Ebenezer Creek is a tributary of the Savannah River in Effingham County, Georgia, about 20 miles north of the city of Savannah. During the American Civil War, an incident at the creek resulted in the drowning of many freed slaves.

==Background==
Throughout Sherman's March to the Sea, thousands of people escaping slavery attached themselves to the Union army's various infantry columns. Most eventually turned back, but those who remained were looked on as "a growing encumbrance" as the army approached Savannah in December 1864. Complicating the situation, Confederate cavalry under General Joseph Wheeler were actively harassing the Federal rear guard during this period.

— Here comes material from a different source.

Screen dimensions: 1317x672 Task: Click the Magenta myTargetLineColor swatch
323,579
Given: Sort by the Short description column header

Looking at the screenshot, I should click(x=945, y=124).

==Ebenezer Creek massacre==
On December 8, 1864, the XIV Corps of Major General William Tecumseh Sherman's Union Army, under Brigadier General Jefferson C. Davis, reached the western bank of Ebenezer Creek. While Davis's engineers began assembling a pontoon bridge for the crossing, Wheeler's cavalry approached close enough to conduct sporadic shelling of the Union lines. The Confederate scouts of General Wheeler's army had shadowed Sherman's March to the Sea campaign, preying on the stragglers in the crowd of "contrabands", a term which referred to escaped slaves during the war. These refugees had joined the Union Army after escaping slavery in hopes of food and protection. By midnight the bridge was ready, and in the early morning of December 9, Davis's 14,000 men began their crossing. Over 600 freed people were anxious to cross with them, but Davis forbade the passage of contrabands due to the possibility of combat ahead. In reality, no such force existed. As the last Union soldiers reached the eastern bank on the morning of December 9, Davis's engineers abruptly cut the bridge loose and drew it up onto the shore.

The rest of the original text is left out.